According to an example embodiment, in order to generate a target vector, the processor 1420 may generate a sub-word vector corresponding to a sub-word having a length less than that of information about each of the plurality of attributes included in the character string using the machine learning model. In addition, on the basis of the generated sub-word vector, a word vector corresponding to the information about each of the plurality of attributes and a sentence vector corresponding to the information about the target item may be generated. Here, the word vector may be created on the basis of at least one of a sum or average of the sub-word vectors.

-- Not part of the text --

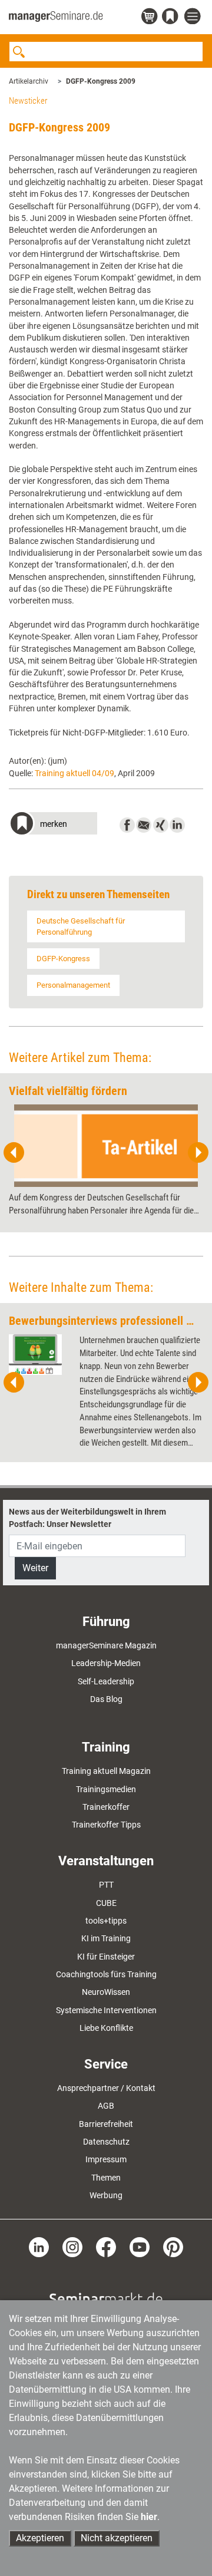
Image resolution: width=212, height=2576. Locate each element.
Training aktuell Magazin (106, 1771)
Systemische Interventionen (106, 2010)
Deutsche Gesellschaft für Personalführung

In the example embodiment, when the processor 1420 performs the summing or averaging of the vectors, a weight may be applied to each vector, and the weight applied may be changed depending on a learning result or a user input, and the vector to be applied may also be changed.

Meanwhile, the processor 1420 may assign a weight to the information about each of the plurality of attributes, and here, the sentence vector may be changed depending on the weight. In addition, the weight may be changed depending on the number of attribute items included in the information about the items.

The processor 1420 may identify one or more vector sets respectively corresponding to a plurality of items derived through the machine learning model. The vector set in this case may be a set of vectors generated through machine learning for the entire item master.

The processor 1420 may provide information about one or more items respectively corresponding to one or more vectors whose similarity value with a target vector created from one or more vector sets is greater than or equal to a preset threshold value. In other words, by comparing the target vector of the target item with the vectors included in the vector set, the processor 1420 may provide at least one item information corresponding to at least one vector having a similarity value greater than or equal to the preset threshold value as similar item information related to the target item. The information about one or more items may each include a corresponding similarity and recognition code.

According to an example embodiment, the processor 1420 may provide the information about the items each corresponding to the vector having the similarity value greater than or equal to the preset threshold value among the information about one or more items to be less than a preset number of items. At this time, when the information about the items each corresponding to the vector having the similarity value greater than or equal to the preset threshold value is greater than or equal to the preset number of items, the processor 1420 may provide the information about the items corresponding to the vector as many as the preset number of items in a descending order of the similarity values.

Meanwhile, among the vectors having the similarity value greater than or equal to the preset threshold value, a plurality of information about the items corresponding to the vectors having the same similarity value and having different recognition codes according to the information about each item may be checked. In this case, the processor 1420 may modify a recognition code of each of information about the plurality of items and store the recognition code in a database.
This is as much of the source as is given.